■ **Esercizi**:
a - Secondo l'estratto sulla collaborazione tra Oreo e Chiara Ferragni, da quando era in vendita la confezione in edizione limitata di Oreo Double?
b - Prosegui l'estratto sulla collaborazione tra Oreo e Chiara Ferragni, riprendendo dopo la sua ultima frase.

■ **Estratto**:
■ ■ ■ ■ ■
Facciamo un piccolo riassunto per chi si fosse seduto in fondo – il legame che unisce i biscotti Oreo e Chiara Ferragni è una delle tante declinazioni dell’affaire pandoro. La torbidezza di tale collaborazione tra il brand e l’influencer deriva, come avrete intuito, dalla parola beneficenza; ben piazzata a comunicare una limited edition risalente al 2020 con packaging brandizzato dal noto occhio azzurro. “Dare uovo gusto allo stile e contribuire alla lotta contro il Covid-19” si legge nell’annuncio di Ferragni. “Il 100% dei ricavati della capsule verrà destinato ad un’iniziativa a supporto della lotta contro il Covid-19”.
Galeotta fu la dicitura “adv”, che fece sorgere dubbi legittimi sulla effettiva virtù di tale operazione di beneficenza. Il Codacons, che contestualmente ha annunciato controlli a tappeto su altri influencer italiani, ha sottolineato le discrepanze: “Ferragni prometteva che il 100% del ricavato delle vendite di tali abiti sarebbe andato in beneficenza per iniziative contro il Coronavirus”, si legge in un comunicato dell’associazione.
Di risposte e zone d’ombra
Mondelez Italia, titolare del marchio Oreo, ha composto una lettera di risposta al Codacons. “In risposta alla vs lettera del 15/01/2024 si rende necessario evidenziare preliminarmente che l’accordo di collaborazione tra Oreo e Chiara Ferragni comportava che la Sig.ra Chiara Ferragni disegnasse un packaging in limited edition di Oreo Double, in vendita da Marzo 2020 per un breve periodo e da noi venduto alla grande distribuzione allo stesso prezzo di cessione del prodotto standard”.
Fin qui tutto piuttosto chiaro. Le linee del discorso, come fa anche notare Selvaggia Lucarelli dal suo profilo Instagram, si fanno più sfocate quando si tratta di dissipare le ombre attorno al discorso beneficenza. “Contemporaneamente veniva creata una capsule collection (linea di abbigliamento in edizione limitata ritraente il biscotto Oreo) a marchio Oreo by Chiara Ferragni” continua Mondelez. “La capsule collection Oreo by Chiara Ferragni comprendeva una parte utilizzata come premio del concorso ‘Libera il tuo stile Oreo’ nel 2020, e come tale non oggetto di vendita, e un’altra parte dedicata, venduta direttamente dalla Sig.ra Chiara Ferragni attraverso i propri canali. La collaborazione sopra descritta non prevedeva alcun accordo di beneficenza”.
■ ■ ■ ■ ■
Voci di dati salvate
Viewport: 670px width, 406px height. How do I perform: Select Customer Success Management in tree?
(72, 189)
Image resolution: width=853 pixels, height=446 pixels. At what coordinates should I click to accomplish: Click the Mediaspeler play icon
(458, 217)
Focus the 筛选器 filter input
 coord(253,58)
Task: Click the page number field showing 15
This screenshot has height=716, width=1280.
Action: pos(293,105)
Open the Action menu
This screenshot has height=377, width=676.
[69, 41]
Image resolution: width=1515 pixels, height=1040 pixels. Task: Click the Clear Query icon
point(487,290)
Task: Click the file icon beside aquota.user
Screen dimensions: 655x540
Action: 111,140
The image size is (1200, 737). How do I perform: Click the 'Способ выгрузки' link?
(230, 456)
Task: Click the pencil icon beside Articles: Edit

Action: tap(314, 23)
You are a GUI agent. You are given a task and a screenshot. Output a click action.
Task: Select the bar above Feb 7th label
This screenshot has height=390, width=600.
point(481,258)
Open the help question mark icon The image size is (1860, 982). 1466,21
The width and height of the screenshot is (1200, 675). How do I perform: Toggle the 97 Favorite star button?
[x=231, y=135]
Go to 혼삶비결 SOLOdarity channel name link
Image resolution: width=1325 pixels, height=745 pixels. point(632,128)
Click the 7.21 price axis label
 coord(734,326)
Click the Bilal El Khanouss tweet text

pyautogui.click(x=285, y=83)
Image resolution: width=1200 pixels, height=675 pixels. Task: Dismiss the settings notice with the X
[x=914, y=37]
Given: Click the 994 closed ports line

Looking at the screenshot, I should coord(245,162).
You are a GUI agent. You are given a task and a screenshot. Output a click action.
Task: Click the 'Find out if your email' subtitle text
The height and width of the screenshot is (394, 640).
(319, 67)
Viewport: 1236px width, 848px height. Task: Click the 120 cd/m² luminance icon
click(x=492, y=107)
■ ■ ■ ■ ■
■ **Risultati attesi**:
a - Da marzo 2020, per un breve periodo.

b -
In seguito all’emergenza Covid Chiara Ferragni avrebbe “deciso autonomamente, al di fuori dell’accordo commerciale in essere, di donare in beneficenza l’ammontare derivante dai proventi della vendita della parte della capsule collection nella sua disponibilità” prosegue l’azienda. “Venuti a conoscenza della sua decisione di procedere in tal senso, anche Oreo ha deciso di effettuare una donazione allo stesso ente (Cesvi a favore dell’emergenza coronavirus)”.
Come accennato nelle righe precedenti è Selvaggia Lucarelli a sforzarsi di riordinare i pezzi e fare luce dove il dubbio continua a persistere. “Se però la beneficenza non era negli accordi e Ferragni l’ha fatta per conto suo, perché questo post “insieme per la lotta al Covid?”” ha scritto la giornalista. “E perché non si parla dunque SOLO di beneficenza ma si mostra il BISCOTTO (che invece fa parte dell’accordo commerciale) con tanto di hashtag adv?”.
La lettura che propone Lucarelli è che, al di là delle modalità o delle persone coinvolte nelle donazioni, l’uso della parola beneficenza “fosse comunque utile o a spingere le vendite del prodotto o ad ammantare l’operazione di una nobiltà morale di fondo”. In definitiva, man mano che il vaso di pandoro continua a svelare i suoi doppi fondi, c’è una verità che si sta qualificando sempre più come indiscutibilmente necessaria: meglio imparare a guardare con sana diffidenza all’aura di implicita virtù che aleggia attorno alla parola “beneficenza”.